At the renewal of the war, in 1803, we find Captain Bouverie commanding the Mercury, a 28-gun frigate, fitted as a floating battery for the defence of Guernsey. In Dec. 1804 he sailed from Portsmouth as convoy to the outward-bound Mediterranean trade: and on the 4th Feb. following, he captured El Fuerte de Gibraltar, a Spanish vessel of 4 guns and 59 men, from Cadiz bound to Algeziras. His next appointment was about Aug. 1805, to l’Aimable 32, in which ship he fell in with and was chased by a French squadron under M. Richery, when proceeding to join Lord Nelson’s fleet off Cadiz.
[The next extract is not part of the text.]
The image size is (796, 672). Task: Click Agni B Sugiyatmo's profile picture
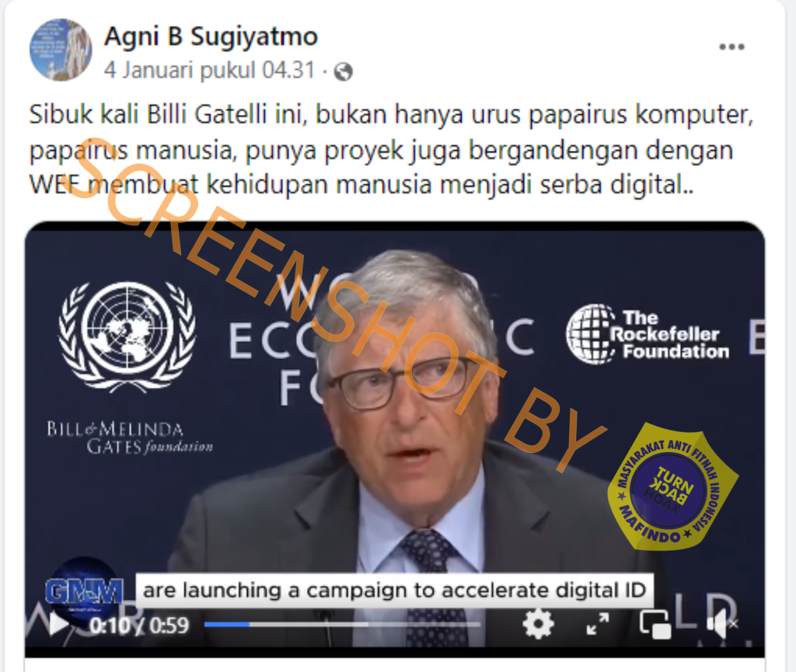[61, 50]
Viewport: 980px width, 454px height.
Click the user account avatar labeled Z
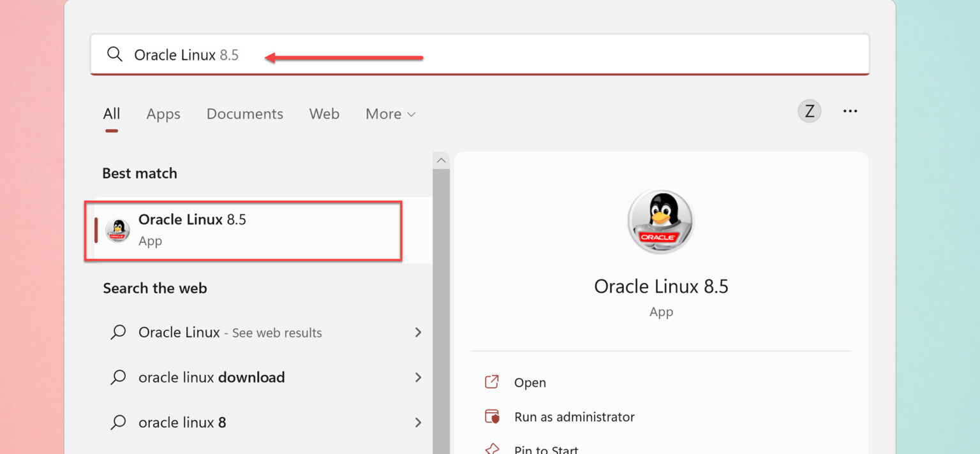[809, 110]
Early in 1806 he was removed to the Medusa frigate, then under orders for the East Indies, but afterwards sent to the Rio de la Plata, where he joined the squadron under Sir Home Popham, Oct. 7, 1806, and continued to serve till the final evacuation of Spanish America, Sept. 9, 1807. The Medusa returned to Spithead with Lieutenant-General Whitelocke and his staff on the 7th Nov. in the same year[1].
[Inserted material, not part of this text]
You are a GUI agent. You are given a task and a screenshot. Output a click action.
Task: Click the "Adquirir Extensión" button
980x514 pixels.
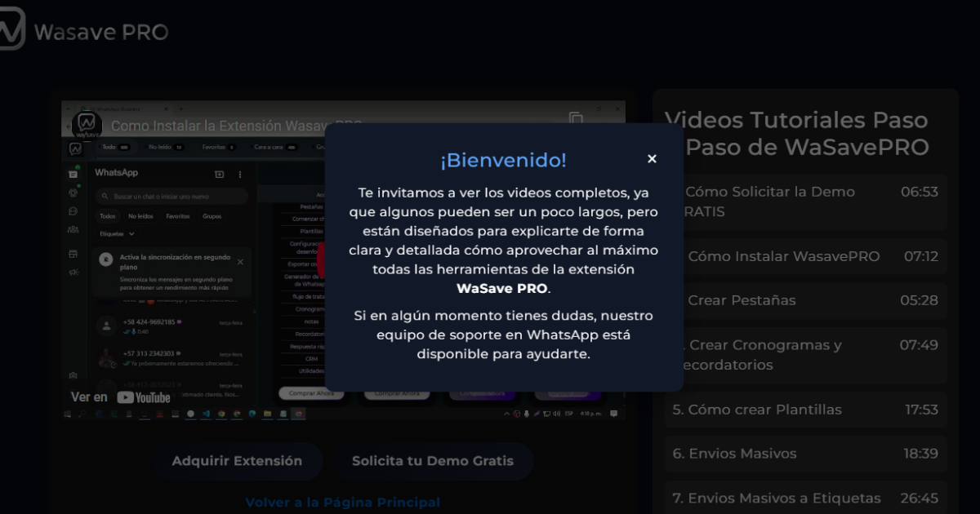(x=239, y=461)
On the 4th April 1808, Captain Bouverie captured l’Actif French privateer of 14 guns, near Dunnose. He was subsequently ordered to the coast of Labrador, where he remained three months under the orders of Captain Thomas Manby of the Thalia frigate[2]. On his return from that inhospitable station, we find him employed as a cruiser in the British Channel, and Bay of Biscay, where he captured the French privateers l’Aventure, of 14 guns and 82 men, l’Hirondelle, of 14 guns and 75 men, and several other of the enemy’s vessels: and about the same period he appears to have been elected M.P. for Downton, in Wiltshire.

In the night of June 4, 1812, the boats of the Medusa, under the directions of Lieutenant Josiah Thompson, were sent by Captain Bouverie to attack a French store-ship lying in the harbour of Arcasson; and notwithstanding the rapidity of the tide and the intricacy of the navigation, succeeded in getting alongside, although discovered and hailed by the enemy before they arrived within musket-shot. The Frenchmen it appears were at their quarters, and perfectly prepared to resist the attack; but nothing could baffle the impetuosity of Lieutenant Thompson.who rushed on board at the head of his gallant party, and carried the ship after a desperate struggle, in which the whole of her crew, excepting 23 men, were either killed or compelled to jump overboard: among the latter was her commander, a Lieutenant de vaisseau, severely wounded.

The prize proved to be la Dorade, mounting 14 guns, with a complement of 86 men, and a full cargo of ship timber. At day-light she was got under weigh; but after proceeding about a league down the harbour she grounded on a sand-bank, and the tide then running out with great violence, the captors were obliged to set her on fire, by which means she was soon completely destroyed. In the execution of this spirited enterprise the Medusa had none killed, and only 5 men wounded.

From this period Captain Bouverie was employed in a series of active operations on the north coast of Spain, and his zeal and exertions were repeatedly noticed in Sir Home Popham’s despatches, extracts from which will be found under the head of Sir George Collier, Bart, at p. 523, et seq, He left the Medusa in June 1813, and has not since been afloat.

Captain Bouverie married, Dec. 27, 1808, Louisa, second daughter of the late Joseph May, of Hale House, co. Wilts, Esq., and by that lady has one daughter.



  1. The Medusa assisted at the capture of the town of Maldonado, and the island of Gorrite, in Oct. 1806. The operations of the British from that period till the final evacuation of Spanish America, have already been detailed in our memoirs of Sir Josias Rowley, and other officers. See vol. I, note at p. 624, et seq.
  2. See vol. II. part I. p. 210, et seq.